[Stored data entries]
- Opening Delimiter -

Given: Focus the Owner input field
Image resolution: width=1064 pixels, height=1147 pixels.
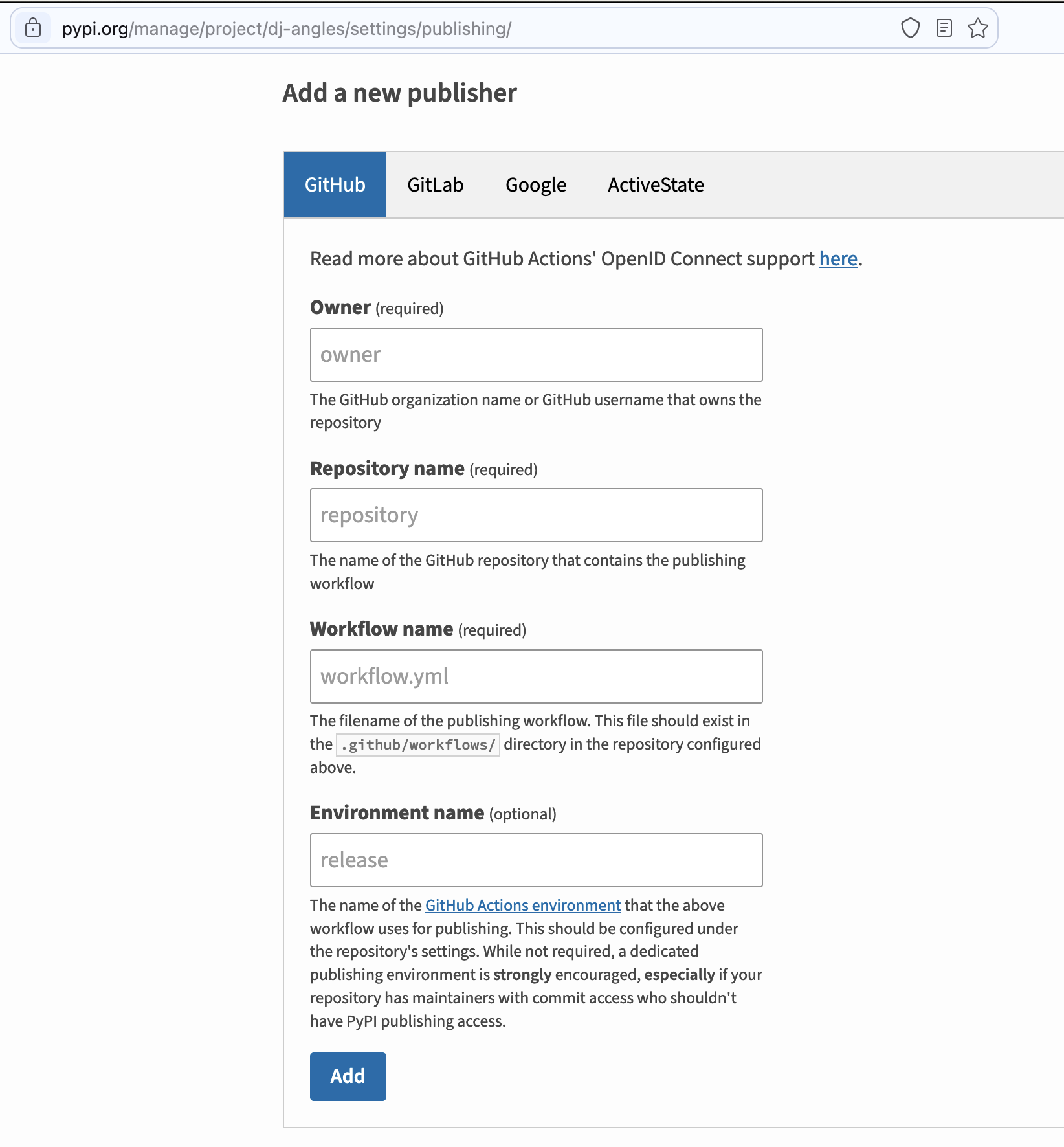Looking at the screenshot, I should [536, 355].
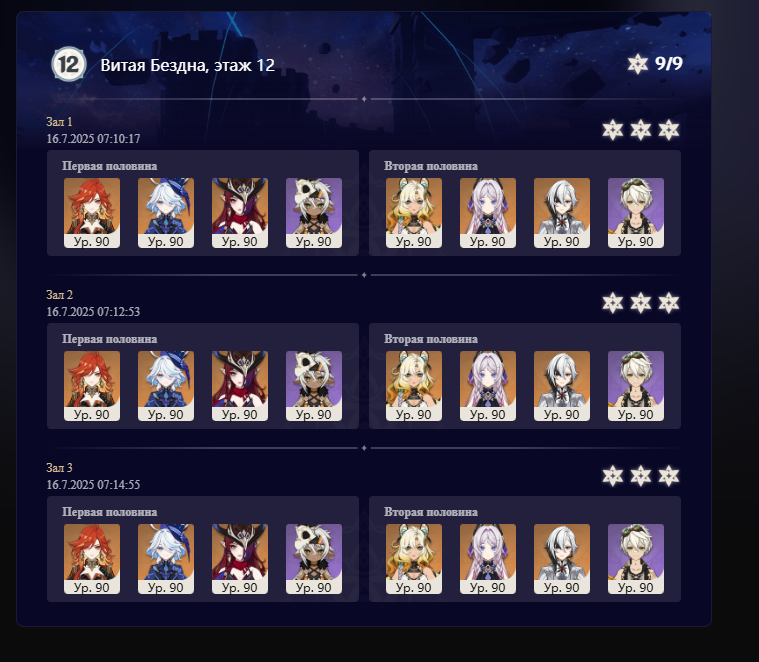The height and width of the screenshot is (662, 759).
Task: Click the first star of Зал 1
Action: 612,130
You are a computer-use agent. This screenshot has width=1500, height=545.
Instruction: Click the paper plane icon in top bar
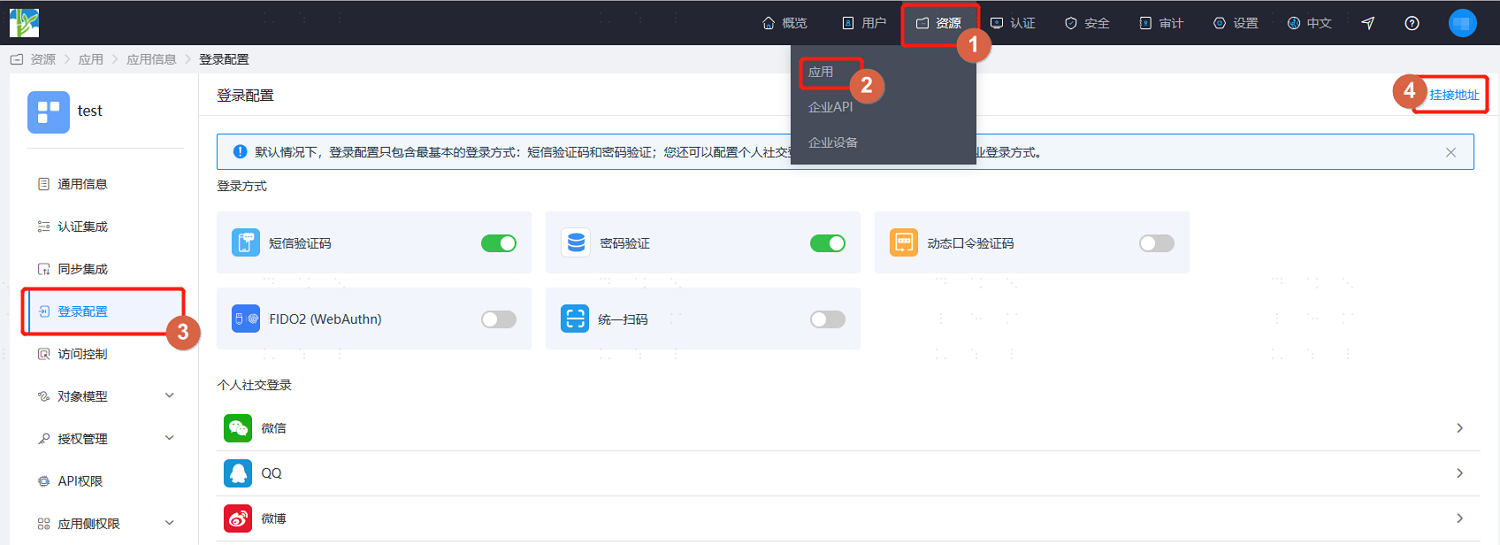tap(1368, 23)
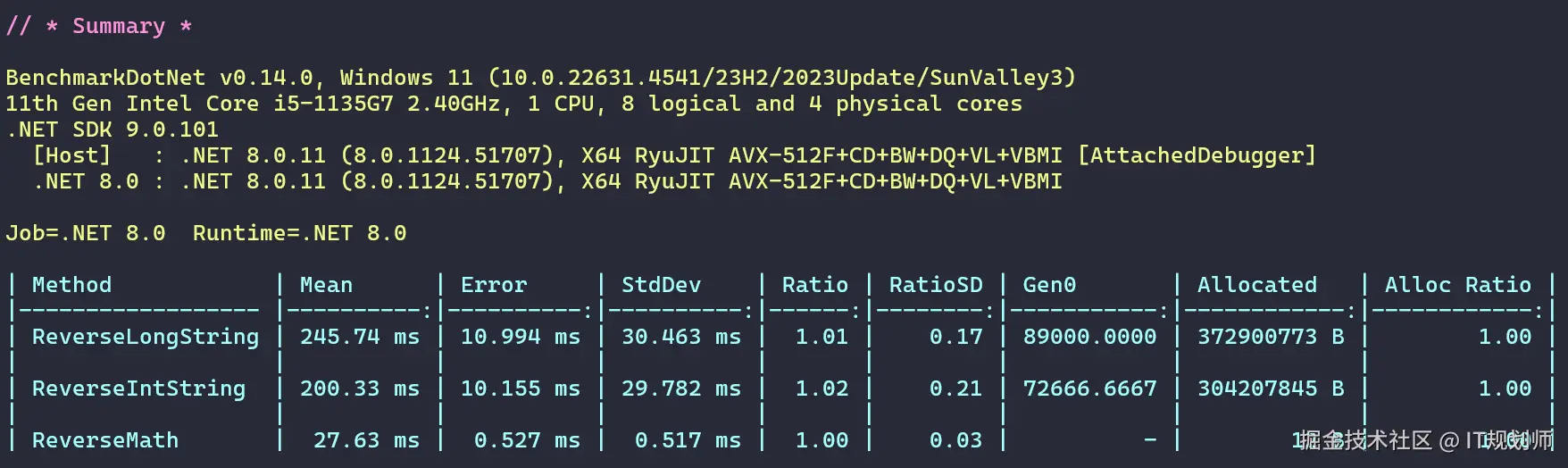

- Closing Delimiter -

### Problem description
With the images excluded, reproduce the data above precisely as written.

### Result for this exercise
Given: Focus the Owner input field
Image resolution: width=1064 pixels, height=1147 pixels.
Looking at the screenshot, I should [536, 355].
The height and width of the screenshot is (662, 759).
Task: Click the first star of Зал 1
Action: 612,130
You are a computer-use agent. This screenshot has width=1500, height=545.
Instruction: Click the paper plane icon in top bar
tap(1368, 23)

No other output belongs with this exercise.